IBM’s AI Helps to Unearth Hidden Nasca Lines

The Nasca Lines, a group of giant, mysterious designs in the earth in southern Peru that date back thousands of years, have mystified explorers and researchers since their rediscovery in the 1920s. Some think the lines, which depict animals, shapes, plants and more, were solstice-related; others think they were meant as tributes to deities. Now, IBM Research has announced that Yamagata University is deploying its AI tools to help uncover more Nasca Line formations – and that they’ve already discovered one.

The Nasca Lines, which are best viewed from the air, are not all evident upon first glance. Researchers from Yamagata University themselves uncovered more than 100 geoglyphs just in the last 13 years. To date, this has primarily been done through satellite- or drone-based hyperspectral sensing and imagery over the 500 square kilometer area occupied by the Nasca Lines. These efforts have been obscured by “white noise” (such as roads and flood trails) that surround the geoglyphs, making it difficult to discern relevant formations.

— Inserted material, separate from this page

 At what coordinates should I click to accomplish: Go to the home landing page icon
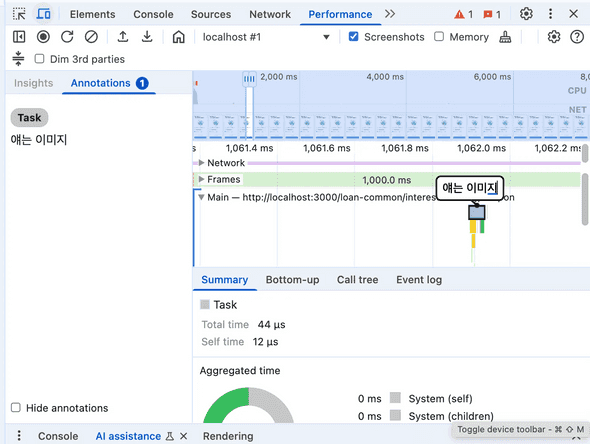tap(178, 37)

IBM’s PAIRS Geoscope platform, which launched in February, is a cloud-based AI technology that allows researchers to scale their geospatial analytics to massive, complex datasets for tasks like crop identification and irrigation management. IBM Research, together with Yamagata University, are leveraging this technology to better understand the Nasca Lines – and hopefully, discover new ones.

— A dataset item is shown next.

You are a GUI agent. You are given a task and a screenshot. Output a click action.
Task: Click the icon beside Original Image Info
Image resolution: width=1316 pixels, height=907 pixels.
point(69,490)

PAIRS is aggregating and analyzing disparate datasets describing the Nasca Lines: LiDAR elevation data, drone imagery, satellite imagery, survey information and more. “Using traditional approaches, it would require a significantly longer time to integrate these types of data volumes, potentially adding months to the discovery process,” IBM Research wrote. “With PAIRS, these same tasks and analyses are expected to take minutes.”

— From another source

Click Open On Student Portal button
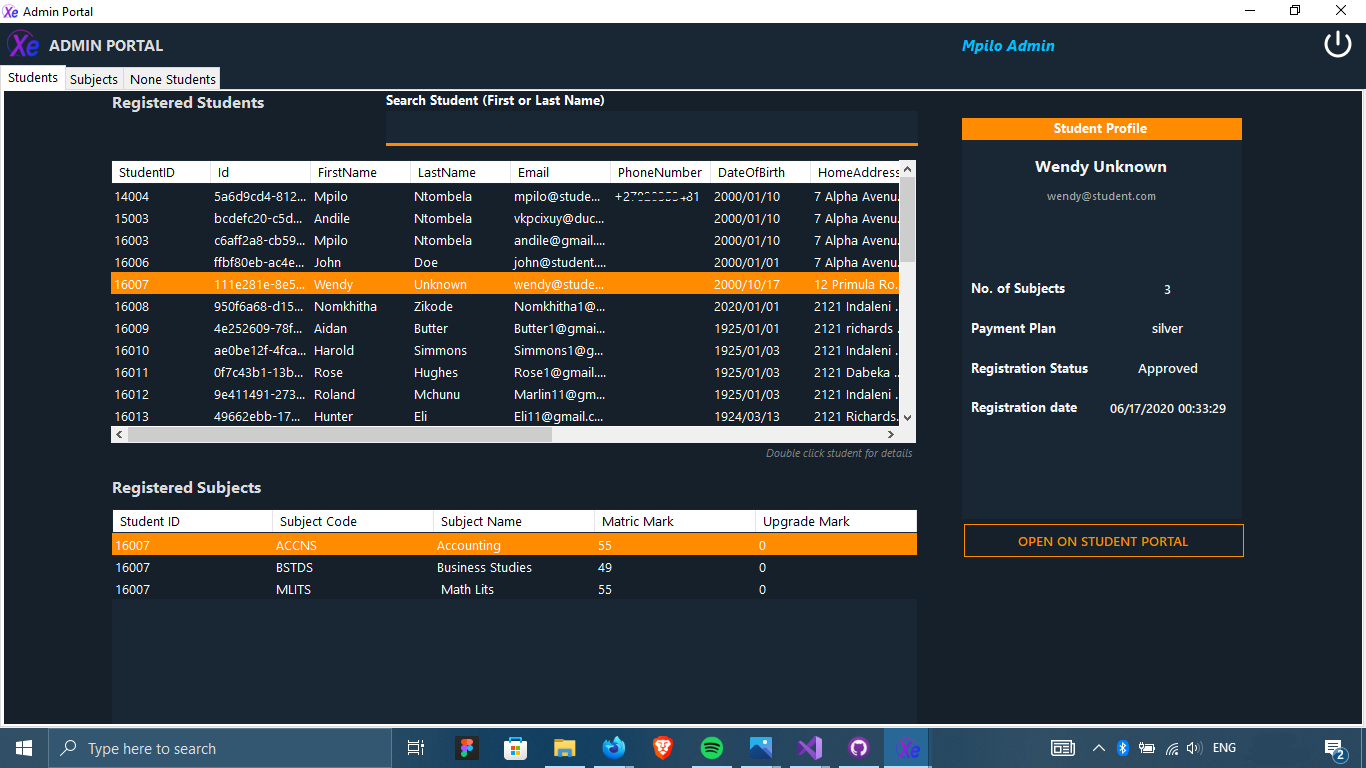Viewport: 1366px width, 768px height. (x=1103, y=541)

The newly uncovered geoglyph among the Nasca Lines. Image courtesy of Yamagata University.

IBM Research and Yamagata University are not entering into this partnership sight unseen. Before committing to the collaboration, they tested their method of assessing the Nasca Lines by training a deep neural network to identify them, then feeding it more images to see if the algorithms could detect geoglyphs that the researchers couldn’t. And, in fact, it could: the model was able to rediscover a new geoglyph (a humanoid figure) among the Nasca Lines.

Now, the teams say they “look forward” to using PAIRS to assist with further Nasca Lines analyses. Their hope, they wrote, is that by training AI and deep learning models on these volumes of unique and unstructured information, they will be able to gain valuable insights that could lead to greater discoveries and information surrounding the Nasca Lines.